The part contains the coding sequence for yeast enhanced yellow fluorescent protein (yeVenus), linked to it is a gene for a theophylline sensitive riboswitch aptazyme. The aptazyme portion of the transcript self-cleaves in the absence of theophylline and no YFP should be produced. The theophylline bound state stabilizes the transcript, which translates to the protein and fluorescence should be observed.

Theophylline addition seems to cause a difference in fluorescence

Fluorescence comparison between 0 mM and 10 mM condition after 4 hour of incubation. construct expressed in yeast. Fluorescence is measured by flow cytometry in arbitrary units. 4 transformants tested and a negative control (no YFP expressing yeast). Transformant 2 has a point mutation T225I.

Comparison of aptazyme activity between 0 mM theophylline, 10 mM theophylline and 10 mM caffeine conditions. fluorescence measured every 1.5 hours.

Concentration assay. yeast incubated at 0 mM, 5 mM, 10 mM and 30 mM theophylline and negative control (no YFP). Fluorescence measured after 4 hours.
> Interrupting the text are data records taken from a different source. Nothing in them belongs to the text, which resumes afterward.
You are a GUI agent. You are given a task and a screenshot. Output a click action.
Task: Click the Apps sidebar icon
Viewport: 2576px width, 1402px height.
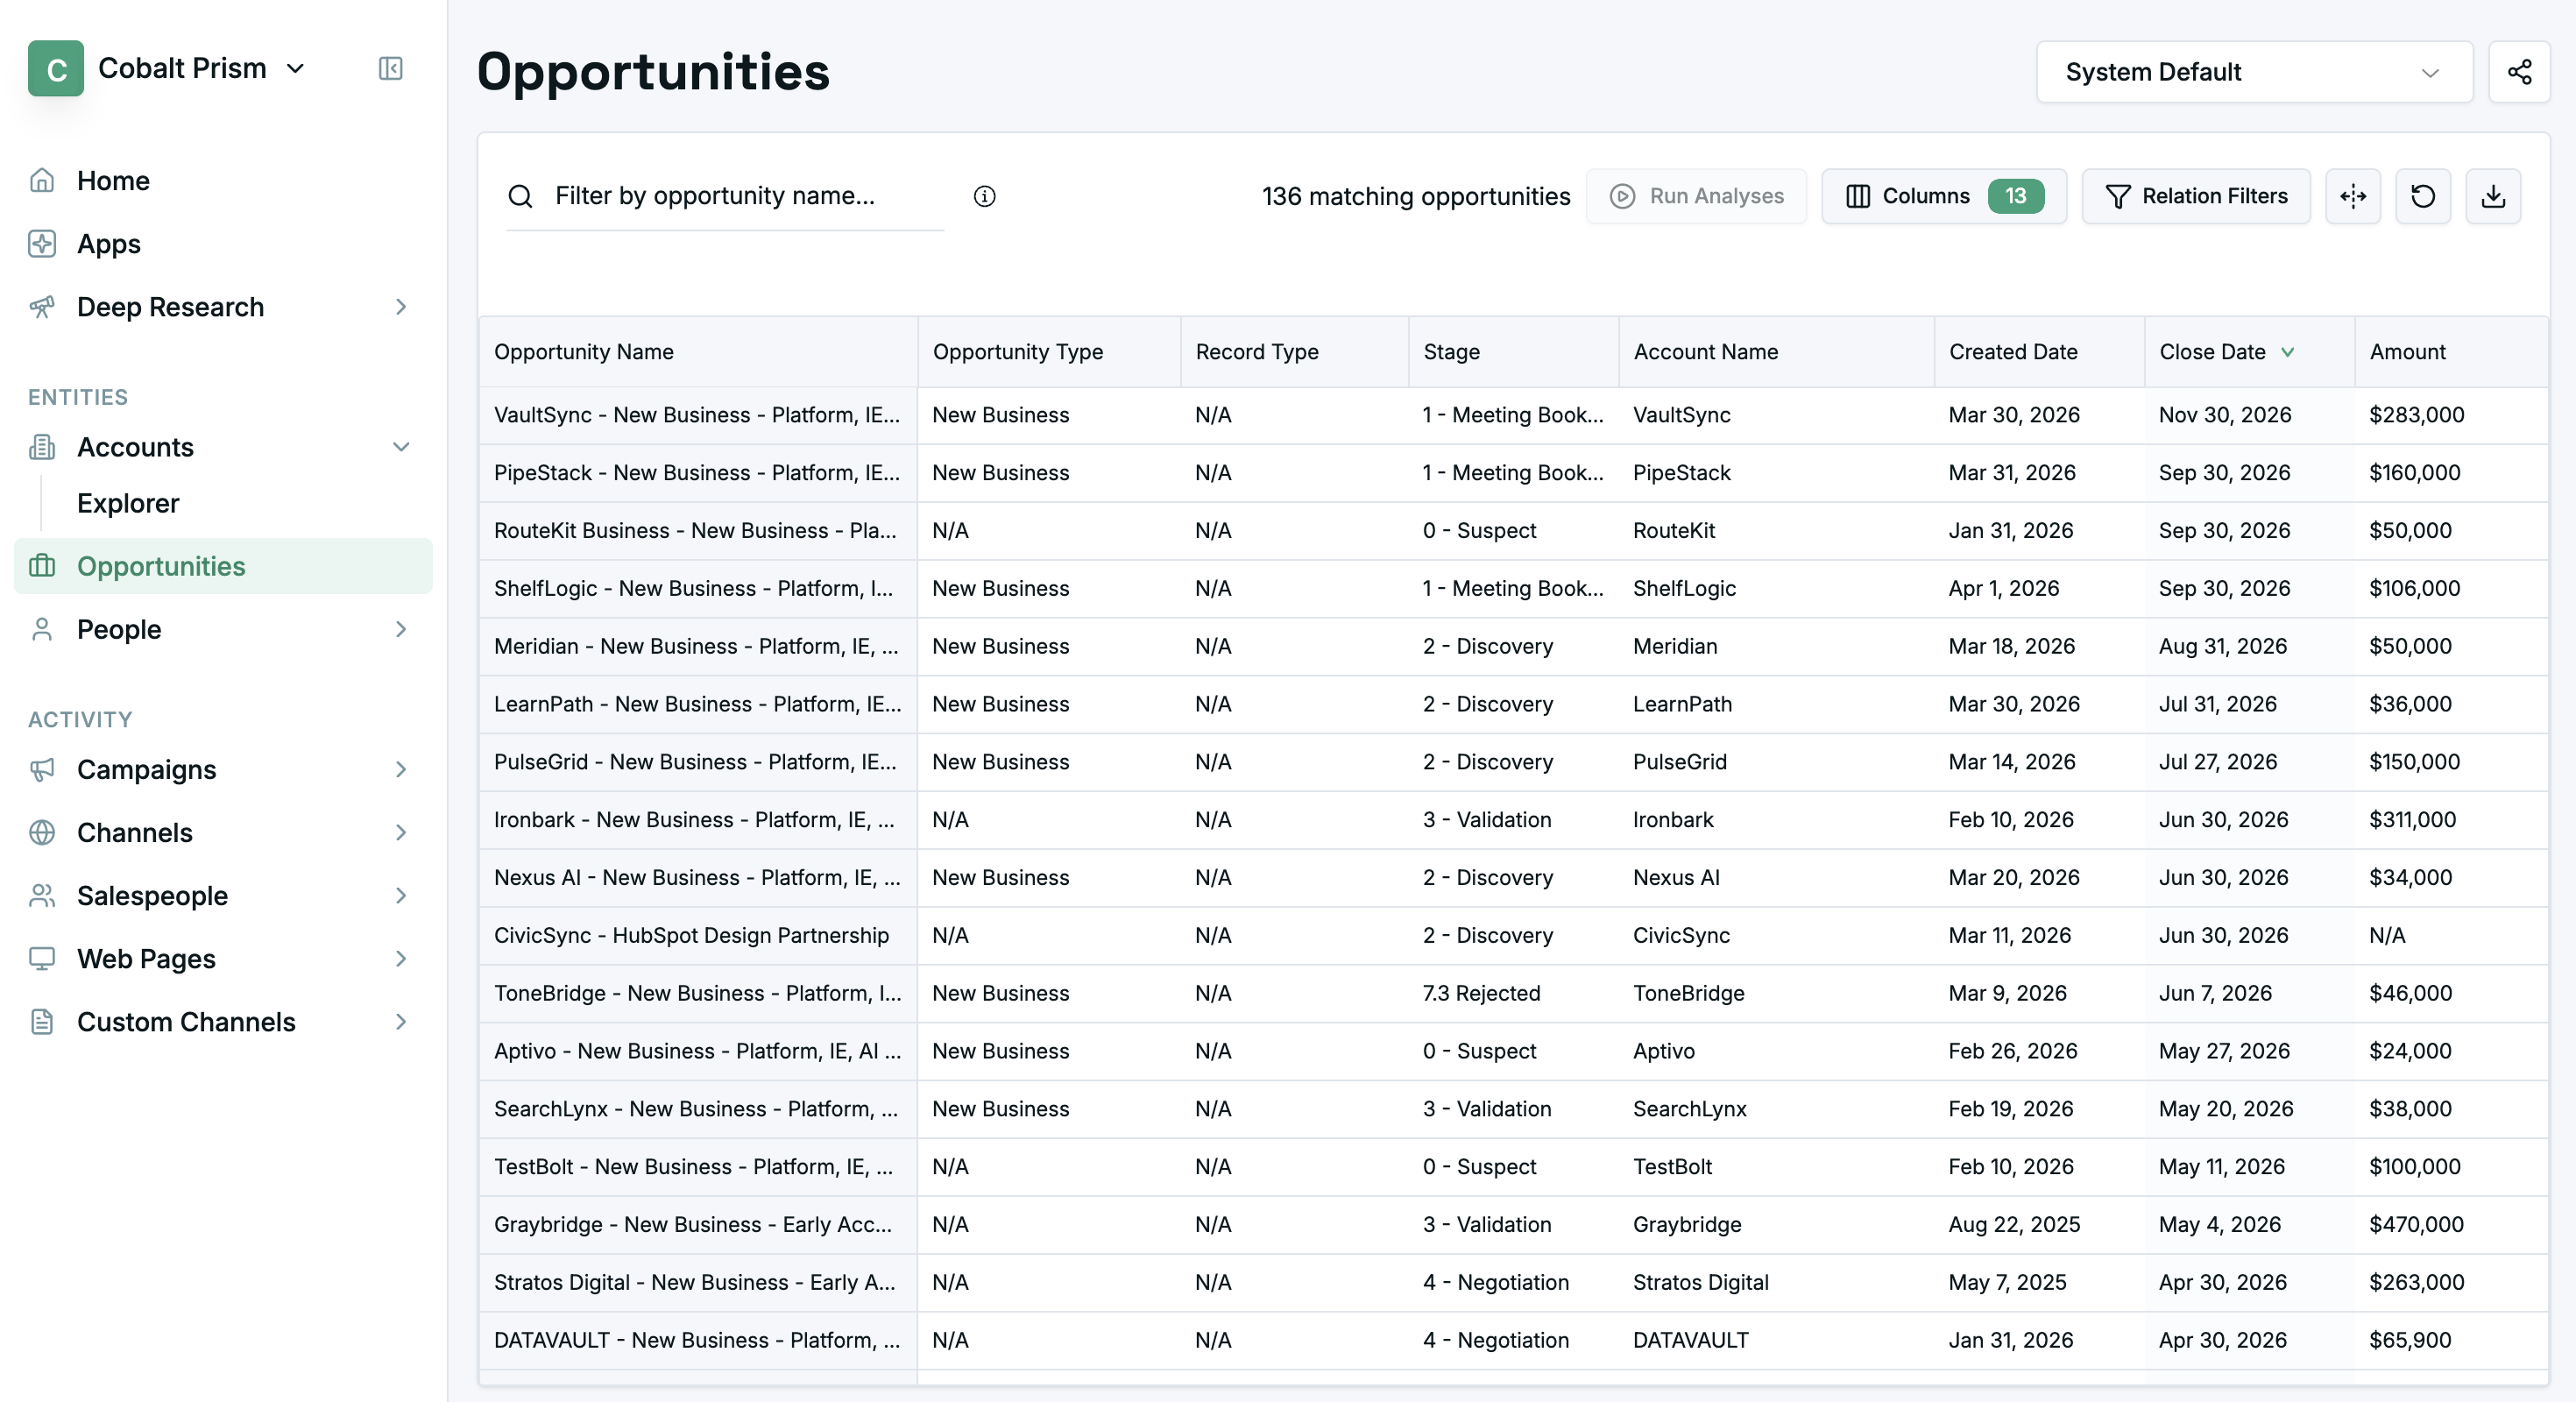tap(42, 243)
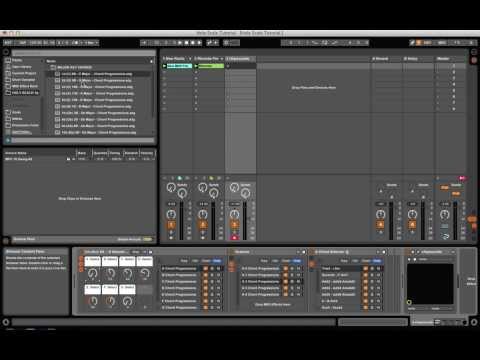This screenshot has height=360, width=480.
Task: Open the second track title dropdown arrow
Action: 222,59
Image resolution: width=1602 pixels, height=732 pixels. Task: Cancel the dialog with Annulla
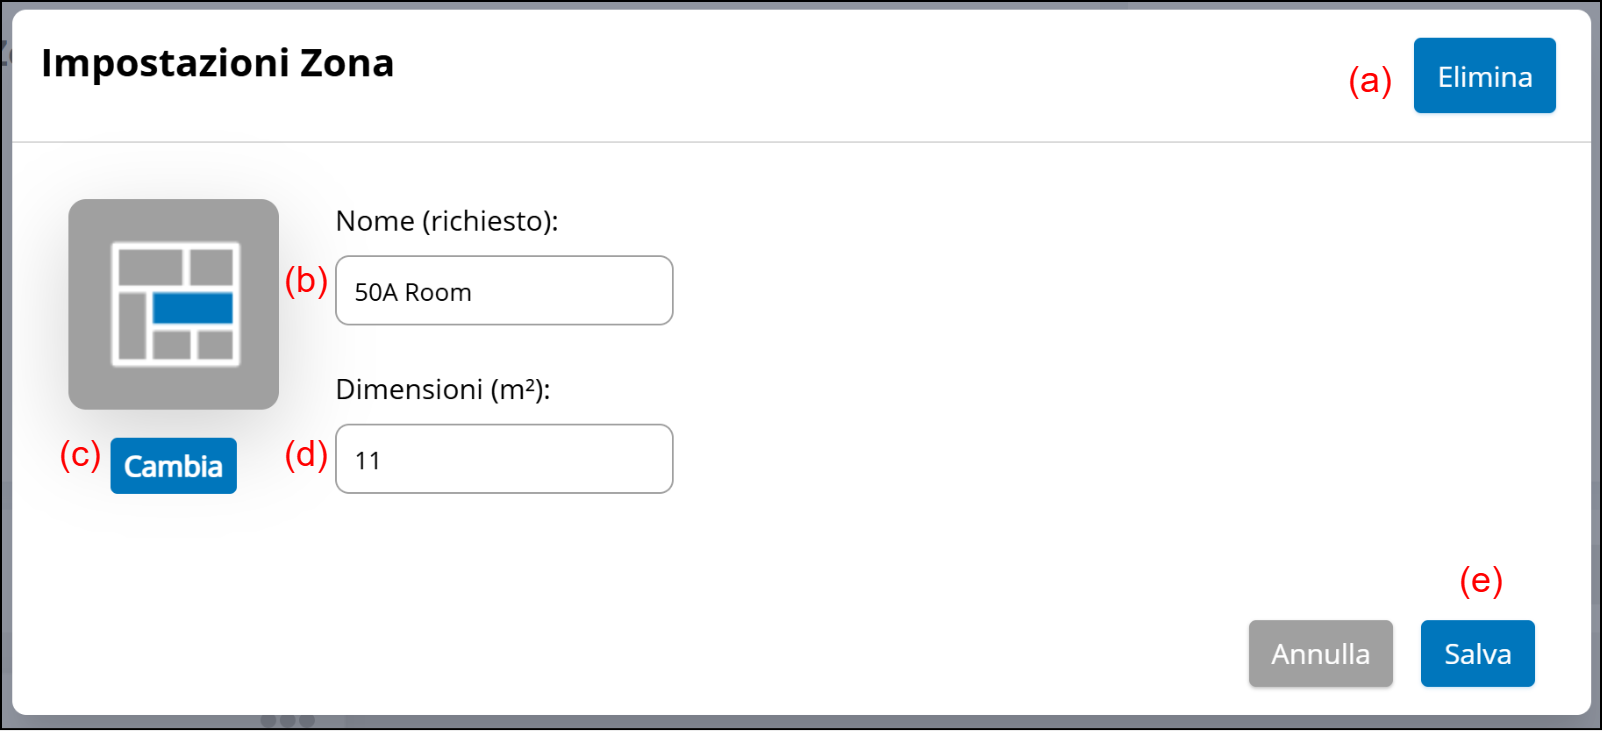coord(1320,654)
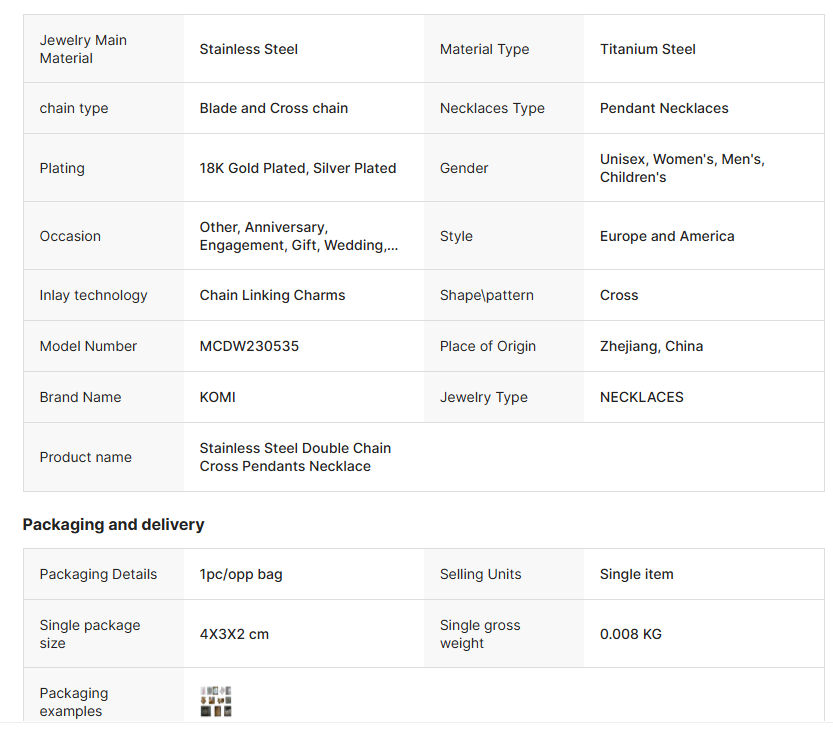833x730 pixels.
Task: Select the '18K Gold Plated, Silver Plated' text
Action: click(x=297, y=168)
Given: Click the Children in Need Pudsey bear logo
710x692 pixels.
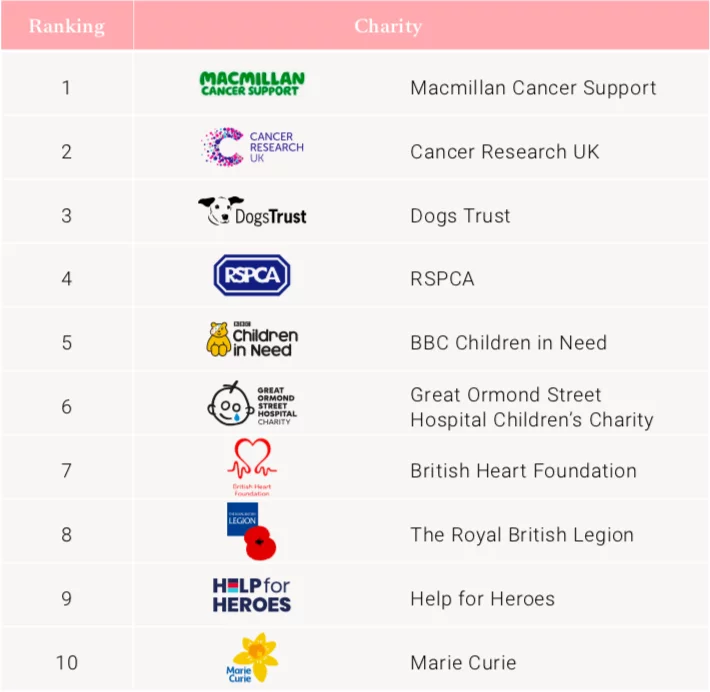Looking at the screenshot, I should 252,339.
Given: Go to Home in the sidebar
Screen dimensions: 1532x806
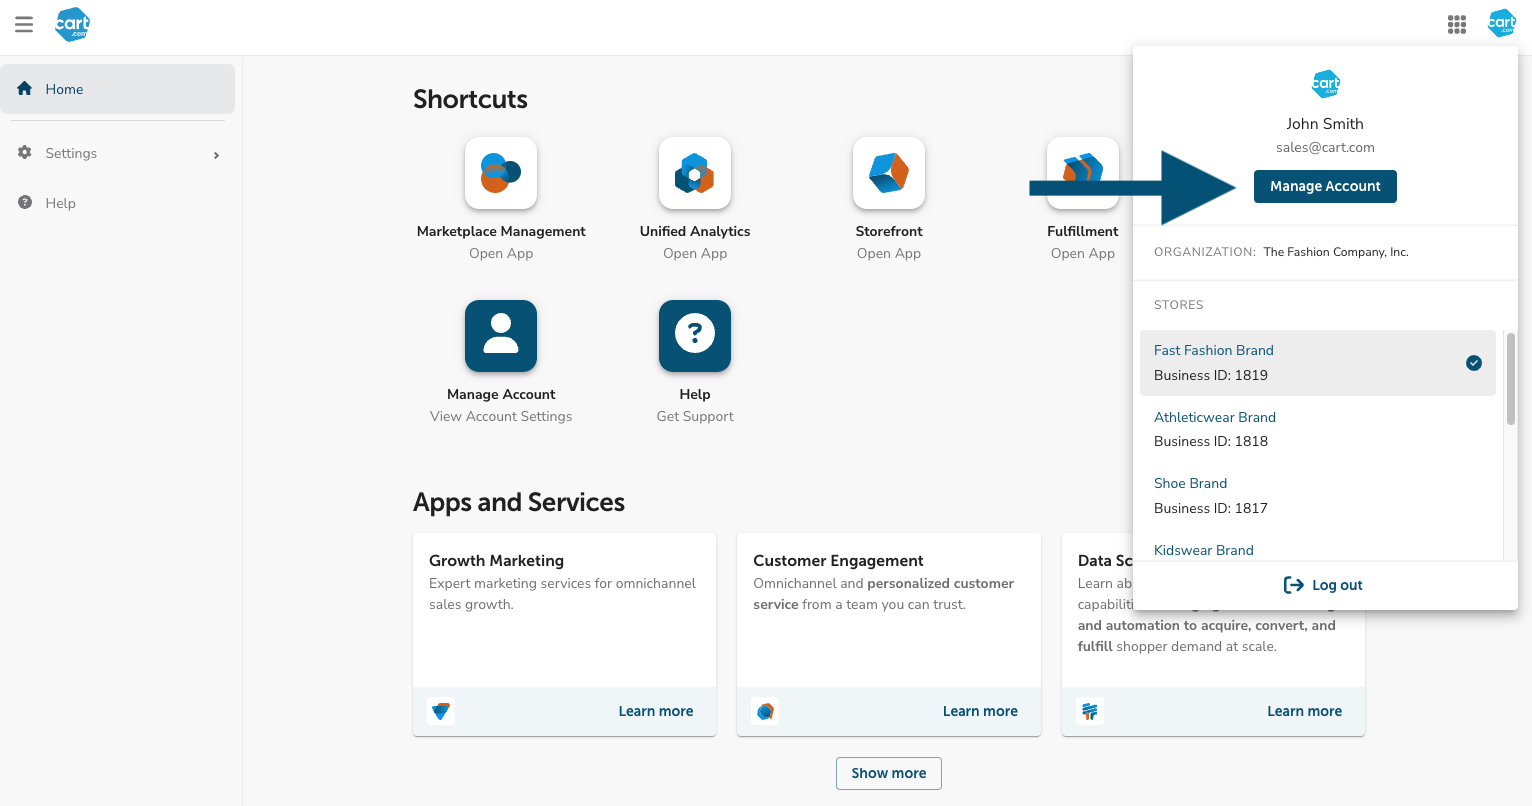Looking at the screenshot, I should (x=64, y=89).
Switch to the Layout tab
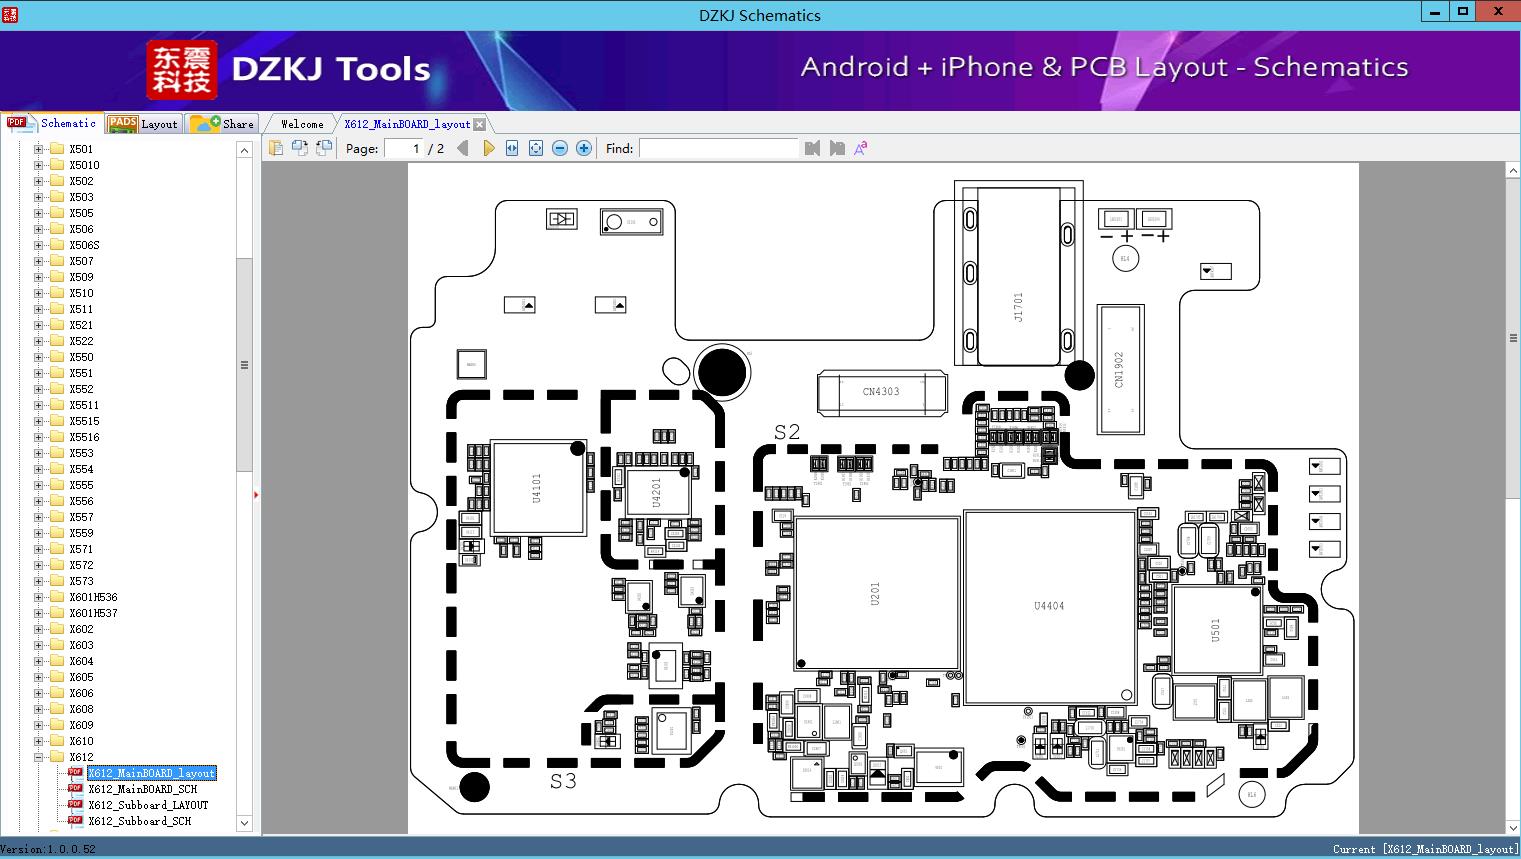1521x859 pixels. tap(144, 124)
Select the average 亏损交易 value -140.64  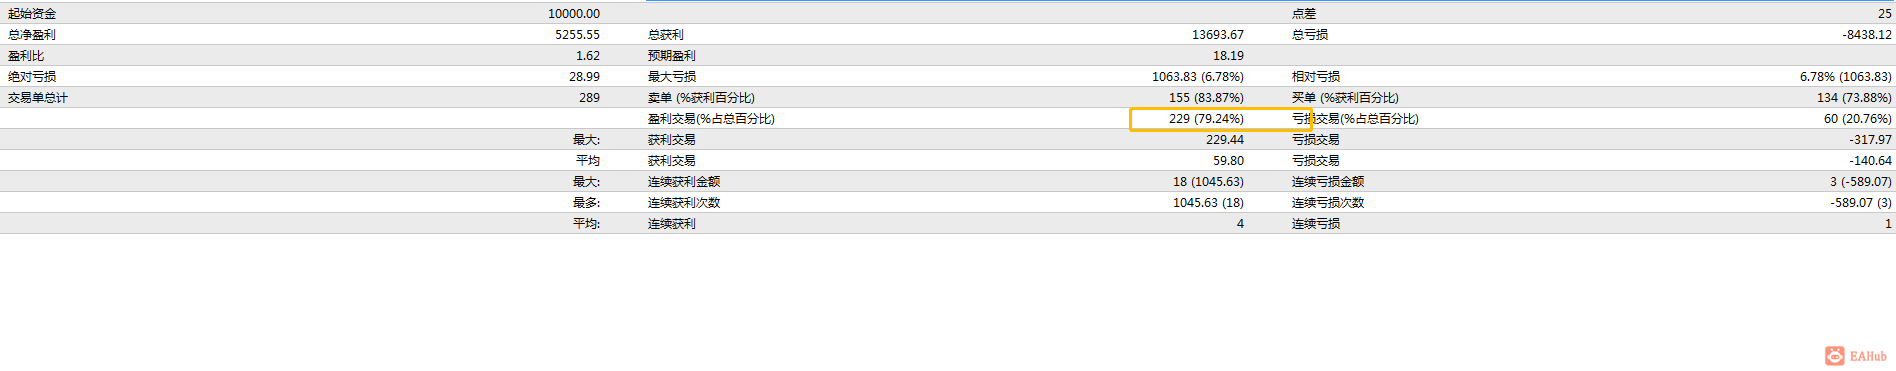tap(1871, 161)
Theophylline Induction is Visible on a Macro Scale

Pellets from the concentration assay after the incubation period. pellets are from 0 mM and 30 mM theophylline condition. Visualized on dark reader.

Fluorescence and visual comparison of constitutively expressing YFP yeast (positive) and no YFP yeast (negative) over the period of 4.5 hours at concentrations of theophylline: 0 mM, 5 mM and 10 mM. Fluorescence measured with a flow cytometer every 1.5 hours in arbitrary fluorescence units. Note: 0 mM negative data might be due to human error. Pellets are from after 4.5 hours.